ASSIGNMENT:
Here is the task for the records below: repeat exactly the lines from the one with "Task: Click the yellow" to the one with "Task: Open the Check Out date picker", both included, and nothing else.
***** RECORD EXCERPTS
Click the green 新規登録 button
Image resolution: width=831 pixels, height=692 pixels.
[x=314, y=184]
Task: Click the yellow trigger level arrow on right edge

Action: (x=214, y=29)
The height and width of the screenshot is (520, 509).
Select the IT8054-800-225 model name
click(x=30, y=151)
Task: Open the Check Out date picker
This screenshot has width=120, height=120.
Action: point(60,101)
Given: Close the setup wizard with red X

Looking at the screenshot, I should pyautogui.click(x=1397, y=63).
**********
***** RECORD EXCERPTS
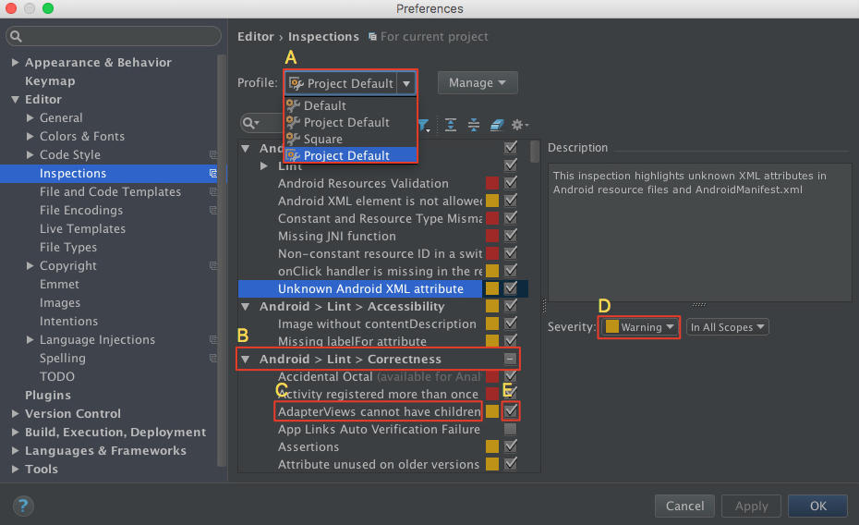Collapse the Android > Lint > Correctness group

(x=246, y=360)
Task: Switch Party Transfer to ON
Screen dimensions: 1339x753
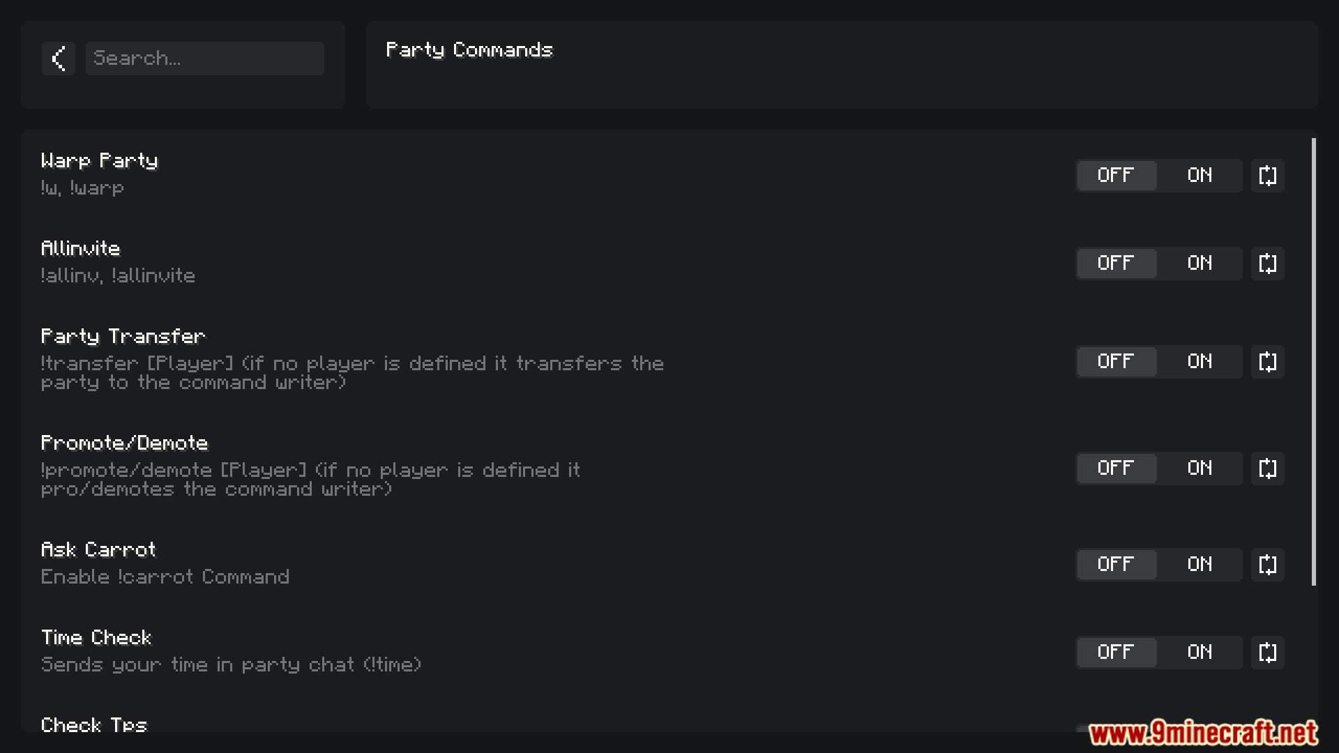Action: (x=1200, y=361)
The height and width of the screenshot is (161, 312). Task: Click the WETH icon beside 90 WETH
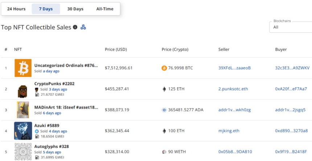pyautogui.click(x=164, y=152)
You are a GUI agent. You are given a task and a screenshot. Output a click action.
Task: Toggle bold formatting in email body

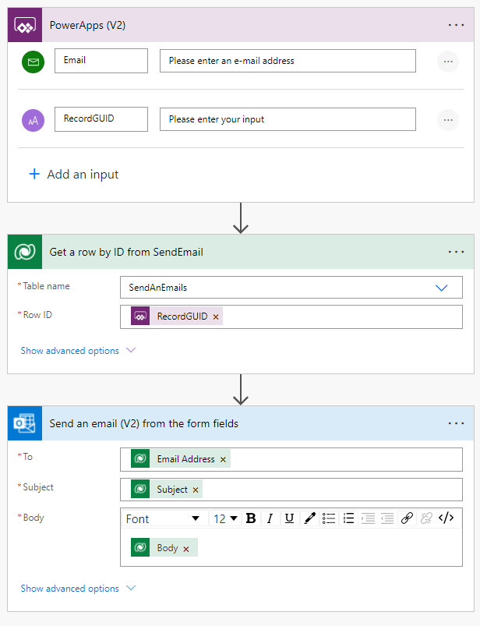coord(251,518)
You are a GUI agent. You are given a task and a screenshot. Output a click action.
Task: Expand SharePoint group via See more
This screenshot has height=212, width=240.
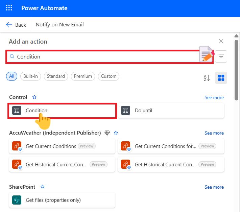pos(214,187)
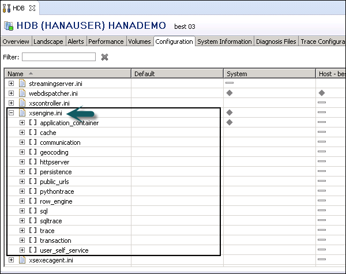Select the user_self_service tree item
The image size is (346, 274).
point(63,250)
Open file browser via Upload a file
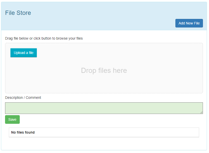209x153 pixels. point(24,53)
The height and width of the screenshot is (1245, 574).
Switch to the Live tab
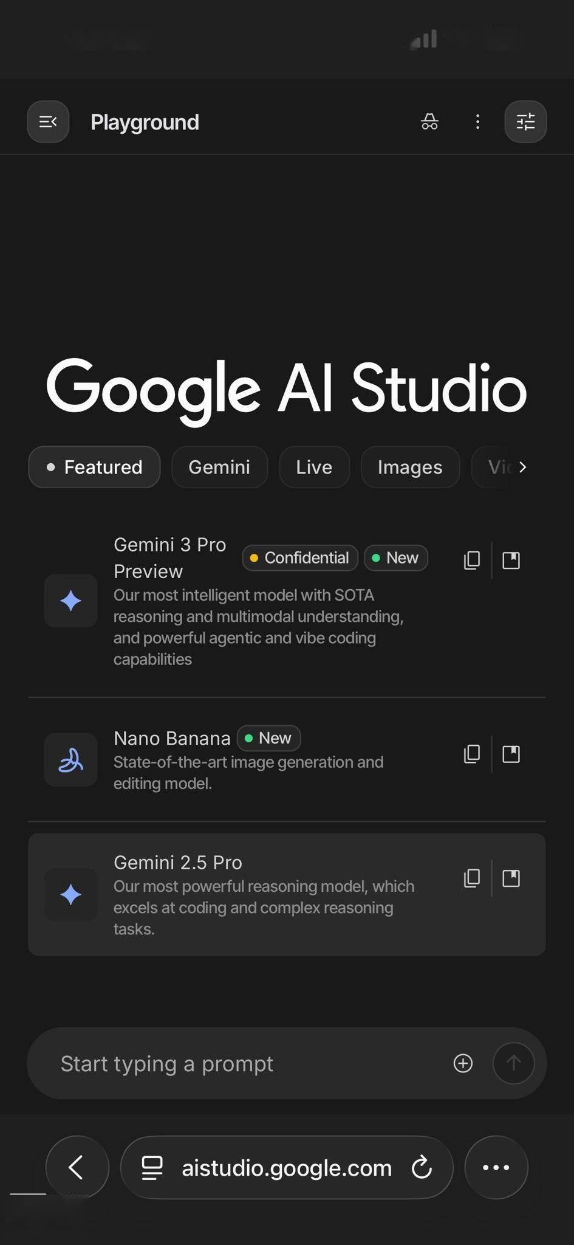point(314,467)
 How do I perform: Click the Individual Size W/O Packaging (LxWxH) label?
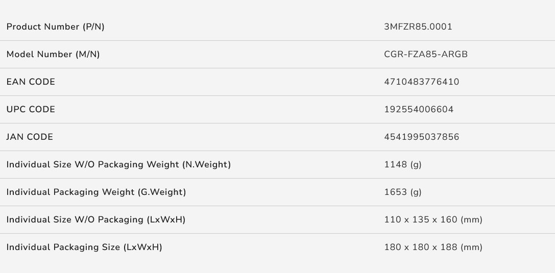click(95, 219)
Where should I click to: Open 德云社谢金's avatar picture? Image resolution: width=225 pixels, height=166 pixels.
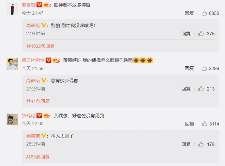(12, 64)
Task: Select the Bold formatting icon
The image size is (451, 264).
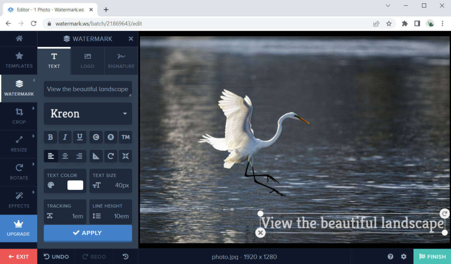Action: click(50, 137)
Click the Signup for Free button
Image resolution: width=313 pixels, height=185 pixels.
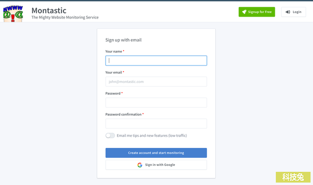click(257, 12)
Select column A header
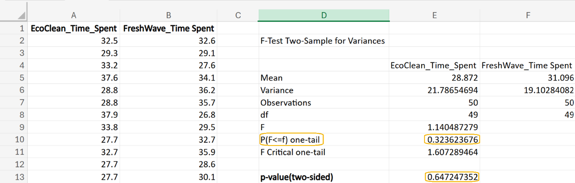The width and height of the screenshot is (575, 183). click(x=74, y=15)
**********
SOLUTION TO THIS EXERCISE:
Task: Click the yellow trigger level arrow on right edge

Action: (x=214, y=29)
The height and width of the screenshot is (520, 509).
Select the IT8054-800-225 model name
click(x=30, y=151)
Task: Open the Check Out date picker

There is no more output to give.